WRITTEN EXERCISE: Retype the lines from the one with "The width and height of the screenshot is (1568, 759)." up to and including the one with "pos(786,519)", exactly as they are.
++++++++++
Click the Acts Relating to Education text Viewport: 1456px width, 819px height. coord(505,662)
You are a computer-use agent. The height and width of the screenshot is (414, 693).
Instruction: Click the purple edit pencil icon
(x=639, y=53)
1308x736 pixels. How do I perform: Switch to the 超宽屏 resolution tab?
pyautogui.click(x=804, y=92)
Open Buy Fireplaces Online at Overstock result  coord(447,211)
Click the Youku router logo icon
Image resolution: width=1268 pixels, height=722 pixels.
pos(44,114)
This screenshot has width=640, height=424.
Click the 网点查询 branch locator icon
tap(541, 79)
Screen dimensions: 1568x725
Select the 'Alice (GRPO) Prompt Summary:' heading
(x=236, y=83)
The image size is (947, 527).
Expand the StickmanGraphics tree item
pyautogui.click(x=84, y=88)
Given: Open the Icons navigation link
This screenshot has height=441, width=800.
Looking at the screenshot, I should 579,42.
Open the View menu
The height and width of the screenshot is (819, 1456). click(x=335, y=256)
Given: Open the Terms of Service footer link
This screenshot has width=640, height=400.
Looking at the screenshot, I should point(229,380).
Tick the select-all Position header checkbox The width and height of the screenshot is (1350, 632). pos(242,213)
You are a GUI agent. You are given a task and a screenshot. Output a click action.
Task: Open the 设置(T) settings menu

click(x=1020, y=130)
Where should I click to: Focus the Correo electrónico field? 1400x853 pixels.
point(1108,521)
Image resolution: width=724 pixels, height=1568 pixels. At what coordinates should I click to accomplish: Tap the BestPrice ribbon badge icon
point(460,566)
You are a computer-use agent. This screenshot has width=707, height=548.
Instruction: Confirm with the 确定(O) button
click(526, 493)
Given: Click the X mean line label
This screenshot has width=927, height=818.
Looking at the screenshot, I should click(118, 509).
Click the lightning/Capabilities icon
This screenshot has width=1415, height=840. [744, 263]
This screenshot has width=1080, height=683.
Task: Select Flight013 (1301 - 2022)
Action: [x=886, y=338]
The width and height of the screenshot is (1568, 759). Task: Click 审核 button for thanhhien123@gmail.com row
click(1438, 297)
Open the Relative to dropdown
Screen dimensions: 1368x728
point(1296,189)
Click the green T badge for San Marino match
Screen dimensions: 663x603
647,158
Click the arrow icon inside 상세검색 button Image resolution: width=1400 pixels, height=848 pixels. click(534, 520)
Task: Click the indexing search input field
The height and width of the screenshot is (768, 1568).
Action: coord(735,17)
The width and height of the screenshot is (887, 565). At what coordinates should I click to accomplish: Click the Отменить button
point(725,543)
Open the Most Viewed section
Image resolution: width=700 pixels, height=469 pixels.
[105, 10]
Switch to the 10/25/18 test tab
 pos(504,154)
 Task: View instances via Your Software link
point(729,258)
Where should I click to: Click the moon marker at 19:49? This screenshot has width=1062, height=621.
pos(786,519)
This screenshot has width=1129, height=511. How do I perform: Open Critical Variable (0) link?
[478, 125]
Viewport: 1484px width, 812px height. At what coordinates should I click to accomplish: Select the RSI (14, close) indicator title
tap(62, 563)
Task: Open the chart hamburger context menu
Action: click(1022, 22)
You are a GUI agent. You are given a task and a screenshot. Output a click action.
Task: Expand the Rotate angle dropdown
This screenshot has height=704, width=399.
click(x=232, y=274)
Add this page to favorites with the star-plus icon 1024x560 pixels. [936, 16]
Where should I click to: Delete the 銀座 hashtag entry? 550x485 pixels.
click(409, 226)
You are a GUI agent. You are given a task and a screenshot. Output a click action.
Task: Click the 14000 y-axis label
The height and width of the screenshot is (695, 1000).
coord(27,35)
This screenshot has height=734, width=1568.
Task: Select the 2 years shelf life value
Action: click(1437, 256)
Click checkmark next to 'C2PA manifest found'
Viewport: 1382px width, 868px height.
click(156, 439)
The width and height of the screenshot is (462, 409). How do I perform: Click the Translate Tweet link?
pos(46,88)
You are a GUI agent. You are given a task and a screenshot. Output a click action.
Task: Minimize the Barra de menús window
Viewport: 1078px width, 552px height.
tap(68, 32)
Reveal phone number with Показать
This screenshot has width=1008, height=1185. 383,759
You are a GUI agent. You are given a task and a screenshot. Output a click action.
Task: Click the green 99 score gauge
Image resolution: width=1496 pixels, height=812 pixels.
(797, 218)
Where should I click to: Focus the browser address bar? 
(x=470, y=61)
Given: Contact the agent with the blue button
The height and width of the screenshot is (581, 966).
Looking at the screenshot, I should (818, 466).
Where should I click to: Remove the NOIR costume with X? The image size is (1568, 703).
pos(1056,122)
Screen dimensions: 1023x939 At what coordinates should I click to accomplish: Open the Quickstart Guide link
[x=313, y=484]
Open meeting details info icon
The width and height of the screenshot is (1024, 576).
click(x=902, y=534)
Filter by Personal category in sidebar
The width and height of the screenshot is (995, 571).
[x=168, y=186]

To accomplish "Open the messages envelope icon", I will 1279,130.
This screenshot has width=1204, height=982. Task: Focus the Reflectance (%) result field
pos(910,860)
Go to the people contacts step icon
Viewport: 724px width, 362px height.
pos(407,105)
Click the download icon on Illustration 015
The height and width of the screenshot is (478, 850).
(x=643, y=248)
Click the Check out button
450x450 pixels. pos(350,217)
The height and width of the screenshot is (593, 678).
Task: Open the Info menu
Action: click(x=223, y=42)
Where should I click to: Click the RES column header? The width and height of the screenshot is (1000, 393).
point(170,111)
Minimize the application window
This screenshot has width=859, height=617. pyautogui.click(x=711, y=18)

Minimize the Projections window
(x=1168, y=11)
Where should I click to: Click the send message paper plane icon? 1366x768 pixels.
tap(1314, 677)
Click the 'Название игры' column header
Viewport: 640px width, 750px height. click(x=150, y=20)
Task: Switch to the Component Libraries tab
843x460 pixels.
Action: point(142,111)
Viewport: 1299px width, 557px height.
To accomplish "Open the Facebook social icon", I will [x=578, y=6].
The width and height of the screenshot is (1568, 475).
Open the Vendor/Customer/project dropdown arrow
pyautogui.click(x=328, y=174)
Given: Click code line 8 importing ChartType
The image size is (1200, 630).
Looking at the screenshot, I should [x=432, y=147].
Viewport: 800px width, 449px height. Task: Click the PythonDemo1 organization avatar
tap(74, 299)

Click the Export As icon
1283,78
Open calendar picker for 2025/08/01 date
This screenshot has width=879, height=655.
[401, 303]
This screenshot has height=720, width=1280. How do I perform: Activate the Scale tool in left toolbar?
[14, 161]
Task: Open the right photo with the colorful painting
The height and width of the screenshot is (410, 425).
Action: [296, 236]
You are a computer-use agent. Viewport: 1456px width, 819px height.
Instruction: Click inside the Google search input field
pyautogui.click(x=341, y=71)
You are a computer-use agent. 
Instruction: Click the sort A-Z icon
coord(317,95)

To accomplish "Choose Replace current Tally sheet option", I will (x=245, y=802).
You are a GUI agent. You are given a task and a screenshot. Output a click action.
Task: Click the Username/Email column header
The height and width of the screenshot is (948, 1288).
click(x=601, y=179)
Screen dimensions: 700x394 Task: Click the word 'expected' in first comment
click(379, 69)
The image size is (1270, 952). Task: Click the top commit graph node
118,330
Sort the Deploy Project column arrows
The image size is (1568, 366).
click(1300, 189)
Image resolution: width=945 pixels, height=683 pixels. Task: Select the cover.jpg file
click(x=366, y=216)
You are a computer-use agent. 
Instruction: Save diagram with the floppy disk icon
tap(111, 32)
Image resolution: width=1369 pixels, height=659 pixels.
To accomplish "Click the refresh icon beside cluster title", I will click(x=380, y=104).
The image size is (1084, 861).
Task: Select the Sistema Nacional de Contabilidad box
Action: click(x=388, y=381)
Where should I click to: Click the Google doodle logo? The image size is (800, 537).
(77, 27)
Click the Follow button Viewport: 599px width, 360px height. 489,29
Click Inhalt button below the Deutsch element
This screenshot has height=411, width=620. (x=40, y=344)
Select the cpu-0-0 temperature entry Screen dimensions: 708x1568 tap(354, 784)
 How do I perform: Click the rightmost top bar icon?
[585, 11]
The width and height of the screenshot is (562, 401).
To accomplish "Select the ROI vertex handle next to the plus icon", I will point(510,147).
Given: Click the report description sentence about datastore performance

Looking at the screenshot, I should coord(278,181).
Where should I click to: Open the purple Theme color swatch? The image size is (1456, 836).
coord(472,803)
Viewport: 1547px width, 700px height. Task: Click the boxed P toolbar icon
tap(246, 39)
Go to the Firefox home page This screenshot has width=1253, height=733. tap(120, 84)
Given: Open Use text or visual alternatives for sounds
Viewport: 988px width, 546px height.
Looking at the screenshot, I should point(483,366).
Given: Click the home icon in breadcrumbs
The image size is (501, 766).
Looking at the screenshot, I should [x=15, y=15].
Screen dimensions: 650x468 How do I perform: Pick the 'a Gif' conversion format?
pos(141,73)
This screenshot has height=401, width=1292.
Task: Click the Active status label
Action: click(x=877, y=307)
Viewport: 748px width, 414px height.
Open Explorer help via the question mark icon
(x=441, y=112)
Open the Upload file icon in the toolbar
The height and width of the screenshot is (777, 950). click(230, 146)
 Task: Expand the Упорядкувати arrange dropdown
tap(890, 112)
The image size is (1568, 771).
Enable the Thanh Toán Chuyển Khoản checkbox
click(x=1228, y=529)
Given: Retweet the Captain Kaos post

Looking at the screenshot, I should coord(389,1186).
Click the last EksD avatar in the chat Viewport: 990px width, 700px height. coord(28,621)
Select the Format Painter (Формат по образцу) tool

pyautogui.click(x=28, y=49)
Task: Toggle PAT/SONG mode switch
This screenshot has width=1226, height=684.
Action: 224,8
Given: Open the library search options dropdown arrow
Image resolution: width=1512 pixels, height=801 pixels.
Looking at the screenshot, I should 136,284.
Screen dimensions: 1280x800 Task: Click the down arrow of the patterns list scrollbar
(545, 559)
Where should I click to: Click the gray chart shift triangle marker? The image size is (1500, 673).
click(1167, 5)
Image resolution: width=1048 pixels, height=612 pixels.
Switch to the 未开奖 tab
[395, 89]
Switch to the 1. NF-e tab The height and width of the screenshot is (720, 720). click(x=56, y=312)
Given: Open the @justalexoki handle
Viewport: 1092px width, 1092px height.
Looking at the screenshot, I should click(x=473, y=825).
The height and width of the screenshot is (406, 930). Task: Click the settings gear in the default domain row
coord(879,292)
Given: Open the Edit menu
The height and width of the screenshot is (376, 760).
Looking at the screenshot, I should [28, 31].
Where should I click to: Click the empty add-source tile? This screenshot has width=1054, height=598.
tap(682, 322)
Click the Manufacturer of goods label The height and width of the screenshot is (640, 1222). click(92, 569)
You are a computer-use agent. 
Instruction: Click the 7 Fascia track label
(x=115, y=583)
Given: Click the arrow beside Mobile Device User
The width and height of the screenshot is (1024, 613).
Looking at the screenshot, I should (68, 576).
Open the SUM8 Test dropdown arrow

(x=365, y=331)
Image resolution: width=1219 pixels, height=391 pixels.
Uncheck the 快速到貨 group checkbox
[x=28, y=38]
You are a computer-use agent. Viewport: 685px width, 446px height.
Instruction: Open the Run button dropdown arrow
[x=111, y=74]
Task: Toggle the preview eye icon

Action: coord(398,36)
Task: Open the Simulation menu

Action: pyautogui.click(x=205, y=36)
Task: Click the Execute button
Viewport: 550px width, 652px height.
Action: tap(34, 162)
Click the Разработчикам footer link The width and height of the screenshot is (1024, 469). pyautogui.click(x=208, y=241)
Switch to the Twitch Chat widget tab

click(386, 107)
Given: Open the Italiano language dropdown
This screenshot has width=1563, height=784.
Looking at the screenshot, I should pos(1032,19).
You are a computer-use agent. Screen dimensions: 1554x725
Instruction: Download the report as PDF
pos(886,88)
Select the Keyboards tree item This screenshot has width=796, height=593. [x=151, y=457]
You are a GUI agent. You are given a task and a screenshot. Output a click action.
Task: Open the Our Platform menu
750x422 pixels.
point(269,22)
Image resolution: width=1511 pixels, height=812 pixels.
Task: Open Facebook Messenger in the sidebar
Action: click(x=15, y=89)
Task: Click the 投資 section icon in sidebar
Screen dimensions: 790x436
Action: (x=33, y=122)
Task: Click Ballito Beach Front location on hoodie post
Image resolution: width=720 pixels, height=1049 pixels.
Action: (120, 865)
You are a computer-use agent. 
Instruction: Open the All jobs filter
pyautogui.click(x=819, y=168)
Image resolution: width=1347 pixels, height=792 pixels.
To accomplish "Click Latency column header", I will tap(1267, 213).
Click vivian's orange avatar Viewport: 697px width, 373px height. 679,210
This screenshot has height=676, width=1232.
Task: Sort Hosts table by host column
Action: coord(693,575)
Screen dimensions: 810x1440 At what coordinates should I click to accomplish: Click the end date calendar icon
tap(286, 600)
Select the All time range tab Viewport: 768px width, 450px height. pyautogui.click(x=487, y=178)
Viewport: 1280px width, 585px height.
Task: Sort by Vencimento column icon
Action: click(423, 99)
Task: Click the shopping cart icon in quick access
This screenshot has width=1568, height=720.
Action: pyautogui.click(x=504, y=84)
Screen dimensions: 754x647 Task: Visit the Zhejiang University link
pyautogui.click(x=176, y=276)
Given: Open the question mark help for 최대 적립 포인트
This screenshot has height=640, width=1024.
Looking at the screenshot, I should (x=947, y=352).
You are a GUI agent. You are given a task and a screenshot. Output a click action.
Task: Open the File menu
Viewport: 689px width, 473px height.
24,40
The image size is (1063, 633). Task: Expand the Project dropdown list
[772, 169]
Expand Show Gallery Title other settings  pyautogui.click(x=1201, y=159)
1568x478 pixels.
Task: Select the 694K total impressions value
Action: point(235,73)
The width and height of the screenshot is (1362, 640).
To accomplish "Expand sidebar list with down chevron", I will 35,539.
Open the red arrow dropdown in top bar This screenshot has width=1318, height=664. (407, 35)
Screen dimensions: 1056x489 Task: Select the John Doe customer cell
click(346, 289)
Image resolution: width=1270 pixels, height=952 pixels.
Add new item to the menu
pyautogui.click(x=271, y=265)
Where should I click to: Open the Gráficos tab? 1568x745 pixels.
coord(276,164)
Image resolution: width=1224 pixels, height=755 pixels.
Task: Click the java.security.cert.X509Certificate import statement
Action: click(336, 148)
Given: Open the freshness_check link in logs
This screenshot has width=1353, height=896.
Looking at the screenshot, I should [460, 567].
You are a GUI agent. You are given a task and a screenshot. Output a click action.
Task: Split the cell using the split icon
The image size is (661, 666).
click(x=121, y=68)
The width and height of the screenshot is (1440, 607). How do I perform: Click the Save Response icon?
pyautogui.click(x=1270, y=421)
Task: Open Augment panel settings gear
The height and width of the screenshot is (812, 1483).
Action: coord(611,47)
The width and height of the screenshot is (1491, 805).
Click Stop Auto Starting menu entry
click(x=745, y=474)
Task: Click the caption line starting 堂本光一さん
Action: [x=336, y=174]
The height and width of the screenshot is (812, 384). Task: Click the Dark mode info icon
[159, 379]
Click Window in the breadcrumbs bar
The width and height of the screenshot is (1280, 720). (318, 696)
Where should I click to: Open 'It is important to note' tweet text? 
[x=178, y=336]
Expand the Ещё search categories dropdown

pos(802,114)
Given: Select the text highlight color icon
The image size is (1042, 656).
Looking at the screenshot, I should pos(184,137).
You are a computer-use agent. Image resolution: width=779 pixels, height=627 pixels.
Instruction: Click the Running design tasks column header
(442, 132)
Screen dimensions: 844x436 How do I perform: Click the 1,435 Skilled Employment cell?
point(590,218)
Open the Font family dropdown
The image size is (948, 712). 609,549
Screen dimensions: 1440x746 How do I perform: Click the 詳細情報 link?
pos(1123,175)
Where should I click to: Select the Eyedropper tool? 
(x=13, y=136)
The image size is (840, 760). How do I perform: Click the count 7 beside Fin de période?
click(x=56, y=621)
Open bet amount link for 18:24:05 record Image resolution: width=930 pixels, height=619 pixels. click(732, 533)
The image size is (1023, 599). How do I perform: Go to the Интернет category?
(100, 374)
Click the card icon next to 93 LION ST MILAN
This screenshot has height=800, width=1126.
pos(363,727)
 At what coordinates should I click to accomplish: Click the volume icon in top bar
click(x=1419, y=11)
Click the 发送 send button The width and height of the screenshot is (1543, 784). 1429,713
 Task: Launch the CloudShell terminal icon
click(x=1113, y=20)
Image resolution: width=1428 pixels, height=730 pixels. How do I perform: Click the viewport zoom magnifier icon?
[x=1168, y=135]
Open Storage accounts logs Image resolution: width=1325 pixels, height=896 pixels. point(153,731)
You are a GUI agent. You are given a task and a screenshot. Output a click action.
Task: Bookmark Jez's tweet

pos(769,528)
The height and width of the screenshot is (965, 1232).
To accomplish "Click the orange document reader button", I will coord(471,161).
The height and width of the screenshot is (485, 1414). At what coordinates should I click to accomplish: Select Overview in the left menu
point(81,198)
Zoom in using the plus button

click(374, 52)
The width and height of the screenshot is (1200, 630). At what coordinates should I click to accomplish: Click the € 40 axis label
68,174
++++++++++
ANSWER TO THIS TASK:
The width and height of the screenshot is (1568, 759). Task: Click 审核 button for thanhhien123@gmail.com row
click(1438, 297)
Open the Relative to dropdown
Screen dimensions: 1368x728
point(1296,189)
Click the green T badge for San Marino match
Screen dimensions: 663x603
647,158
Click the arrow icon inside 상세검색 button Image resolution: width=1400 pixels, height=848 pixels. click(534, 520)
Task: Click the indexing search input field
The height and width of the screenshot is (768, 1568).
Action: coord(735,17)
The width and height of the screenshot is (887, 565). At what coordinates should I click to accomplish: Click the Отменить button
point(725,543)
Open the Most Viewed section
Image resolution: width=700 pixels, height=469 pixels.
[105, 10]
Switch to the 10/25/18 test tab
 pos(504,154)
 Task: View instances via Your Software link
point(729,258)
Where should I click to: Click the moon marker at 19:49? This screenshot has width=1062, height=621.
pos(786,519)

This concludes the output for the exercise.